SD-36 - Alessandra Biaggi
Demographics: White 34.0% Hispanic 41.7% Black 18.5% Asian 10.5%
2021 Mayoral Primary - Adams 31% Garcia 29% Wiley 24% Yang 16%
As Alessandra Biaggi launches her bid for Congress, she is leaving behind a coveted State Senate seat, which stretches across the Bronx - from Throggs Neck to Morris Park to Riverdale - into the suburban Westchester Town of Pelham. While the district was only marginally altered by redistricting, it did lose Hunts Point and Castle Hill.
Per reporting from Zach Williams and Jeff Coltin, interest in the seat is already brewing, with three names already rumored to be in the mix: State Assembly member Nathalia Fernandez, City Councilmember Marjorie Velázquez, and Kate Theobald - Chief of Staff to Keith Powers. Both Fernandez and Velázquez current districts overlap with SD-36, as they both represent Morris Park and Baychester, while Velázquez also represents Throggs Neck.
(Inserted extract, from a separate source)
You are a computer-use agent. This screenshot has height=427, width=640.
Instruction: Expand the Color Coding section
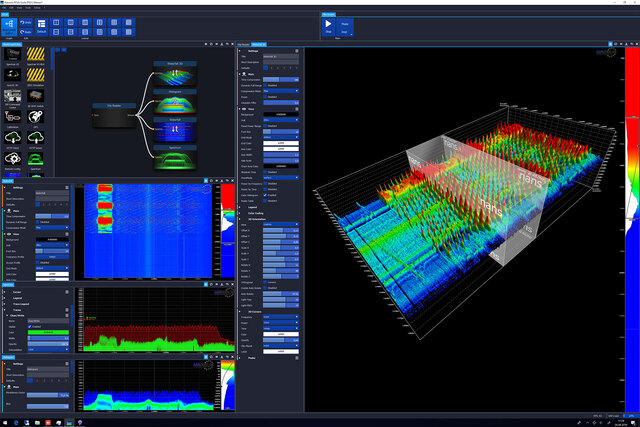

A potential clash between Velázquez and Fernandez would be one of the most captivating races in the City, as the two emerged from competing factions of Bronx politics. Fernandez rose up through the office of ex-city council member Mark Gjonaj, a conservative Democrat who routinely courted controversy - including soliciting campaign funds from the Gambino mob family and chanting “Shame” outside Alessandra Biaggi’s office during her 2018 challenge to State Senator Jeffrey Klein, the former head of the IDC and a close ally of Gjonaj. When Gjonaj vacated his seat to join the city council, Fernandez was chosen by the county committee to run on the Democratic Party line, where she won easily, and has since remained unopposed. The more progressive Velázquez narrowly lost to Gjonaj himself in that 2017 open primary, and was poised for a rematch against the scandal-plagued councilman in 2021 before he abruptly dropped out. She ultimately won the council seat handily.
If she runs, Velázquez would be the strongest candidate in the field, given her strong ties to Bronx Democratic Chair Jamaal Bailey, influential unions like 1199 SEIU and DC37, and the Working Families Party. Alessandra Biaggi herself also endorsed her.